The Horrors: Terrifying Tales, Book 1
Description
$12.95
ISBN 0-88995-313-9
DDC jC813'.6
Publisher
Year
Contributor
Dave Jenkinson is a professor in the Faculty of Education at the University of Manitoba and the author of the “Portraits” section of Emergency Librarian.
Review
As TV reality shows like Fear Factor have demonstrated, people react
differently to what are supposed to be scary situations. Likewise,
high-school readers will vary in their individual assessments concerning
the fright quotient of each of the 15 “terrifying tales” assembled
by Carver. But let there be no doubt—there are some neck-hair-raising
stories in this collection.
Most of the stories, which range in length from three to 17 pages, are
written by names familiar to teen readers: Don Aker, Diana Aspin,
Karleen Bradford, Brian Doyle, Kristyn Dunnion, Barbara Haworth-Attard,
Martine Leavitt, R.P. McIntyre, and Kathy Stinson. Other contributors
include newcomers Sylvo Frank, Rob Morphy, and Anne Wessels, plus
Carolyn Beck, Alice Walsh, and W.D. Valgardson, whose previously
published books are less identified with adolescent audiences. Each
story concludes with a brief author bio. The tales, most of which are
related in some way to death, evoke a wide range of emotions. At one end
is Beck’s grossfully delightful “Goth Paté,” in which a trio of
male Grade 12 losers seemingly win the girl only to become menu items.

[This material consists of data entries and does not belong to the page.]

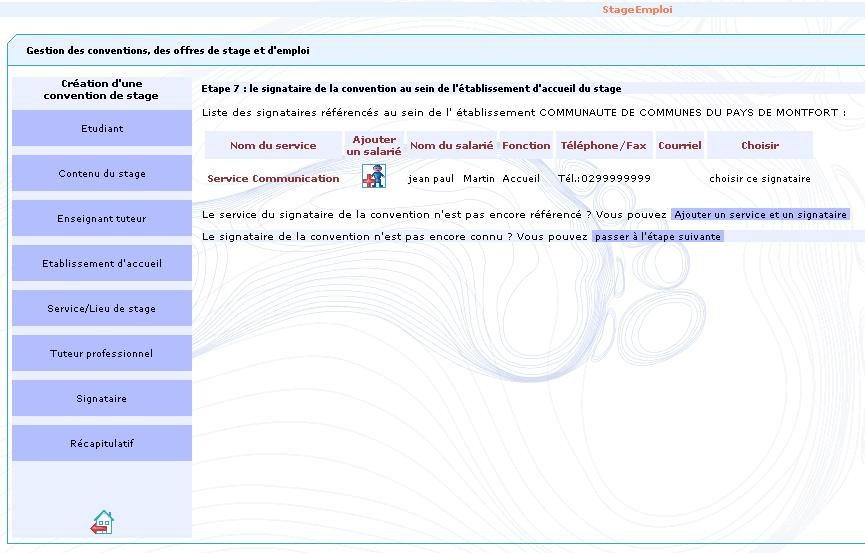Click the 'Choisir' column header
Image resolution: width=865 pixels, height=553 pixels.
pyautogui.click(x=760, y=146)
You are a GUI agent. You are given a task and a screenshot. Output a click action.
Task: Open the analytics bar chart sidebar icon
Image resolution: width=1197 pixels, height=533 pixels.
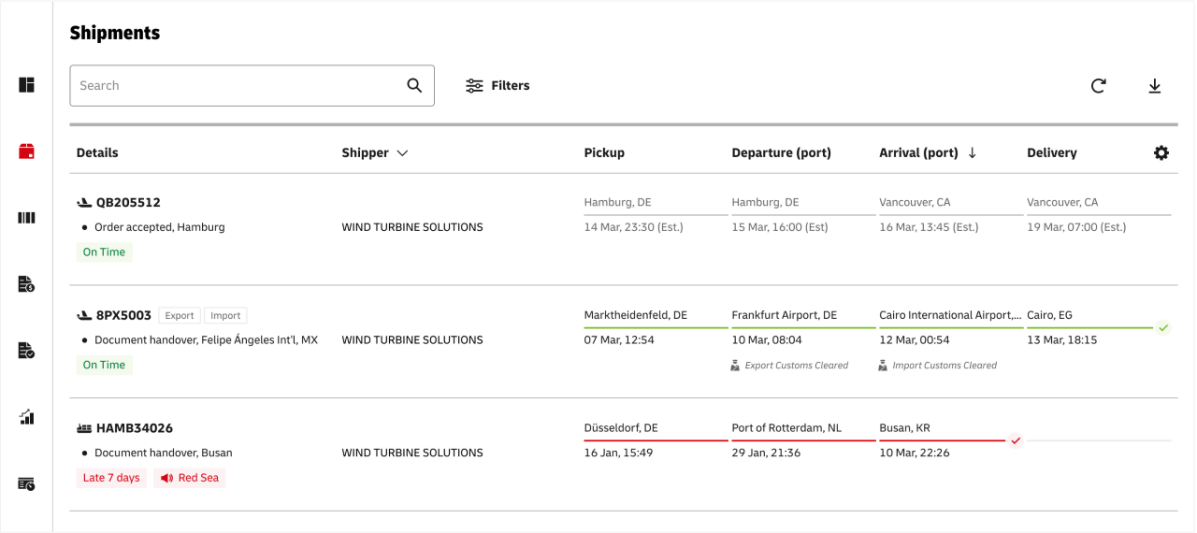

In contrast, Leavitt’s “September 12, 2063” offers comfort to
those who fear death, as a dying father tells his teenage son about his
encounter exactly 60 years earlier with the deceased singer Johnny Cash.
Righting wrongs via vengeance is the theme in McIntyre’s “Invisible
to Dogs,” Stinson’s “The Yearbook,” and Bradford’s
“Revenge,” while Frank’s “Graveyard Studies” transforms the
hunters into the hunted. The closing story, Morphy’s “Bogeyman,”
features one of the undead, a man cursed to live forever. Recommended.